### Supplied data
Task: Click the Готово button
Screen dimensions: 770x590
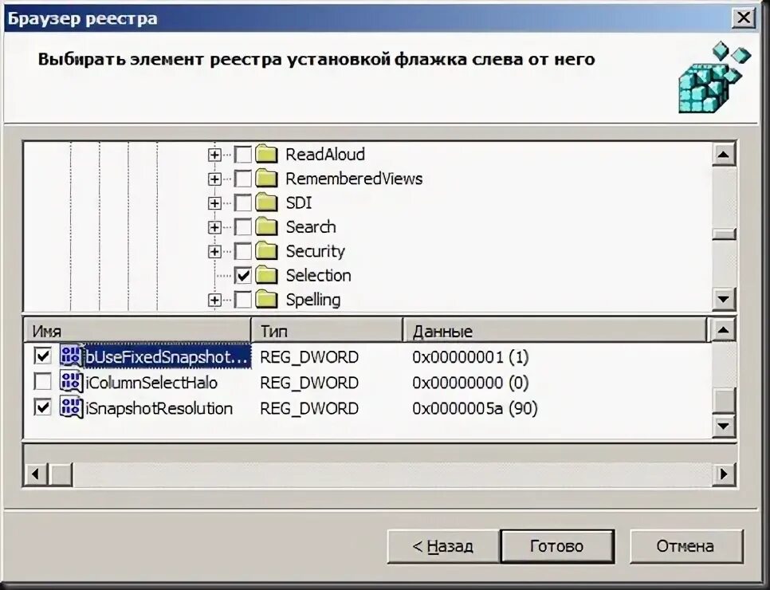Action: (x=557, y=546)
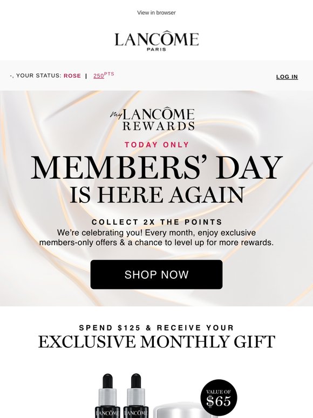Click the second Lancôme serum bottle
313x418 pixels.
(136, 396)

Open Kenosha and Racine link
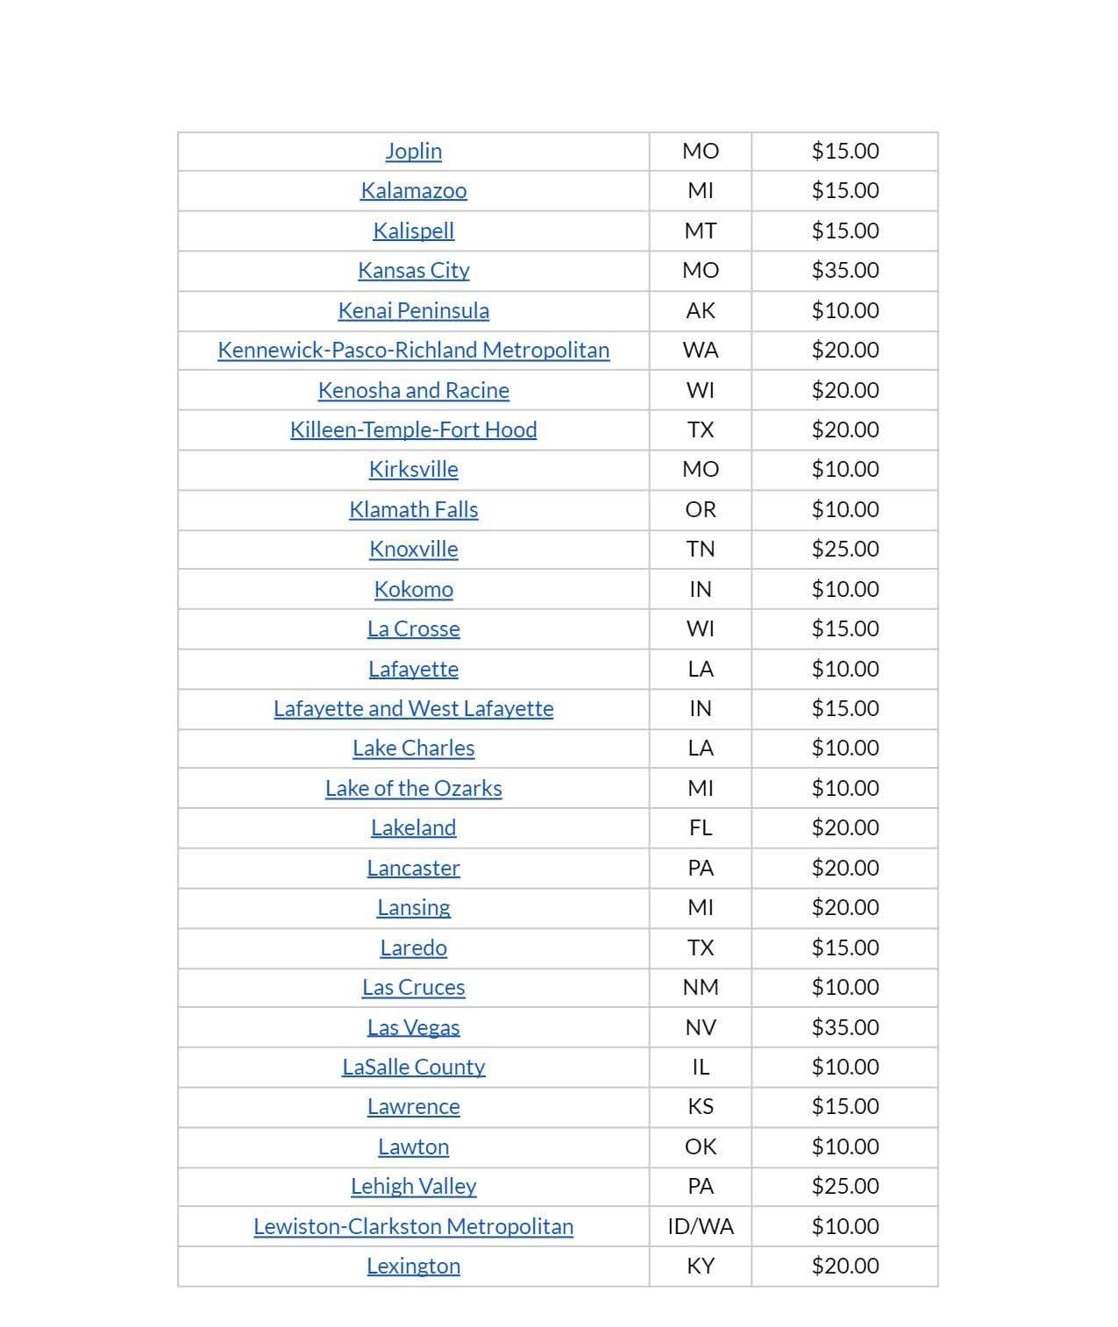click(x=413, y=390)
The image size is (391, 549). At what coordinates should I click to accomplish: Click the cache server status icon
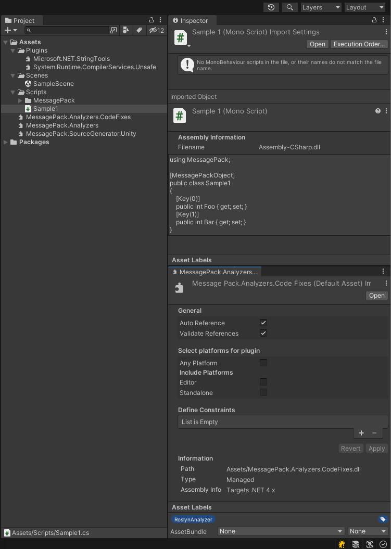coord(355,544)
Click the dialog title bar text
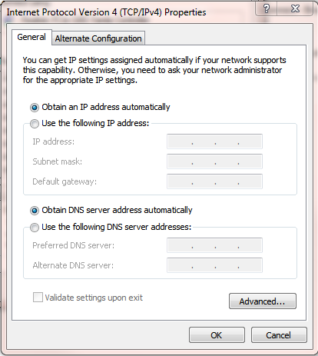 click(106, 12)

### Exercise goal
Please copy every entry exactly, without the pictures.

### Expected answer
Task: Click the Готово button
Screen dimensions: 770x590
Action: (x=557, y=546)
Click the second Lancôme serum bottle
313x418 pixels.
(136, 396)

Open Kenosha and Racine link
click(x=413, y=390)
The image size is (391, 549). At what coordinates should I click to accomplish: Click the cache server status icon
coord(355,544)
Click the dialog title bar text
 click(106, 12)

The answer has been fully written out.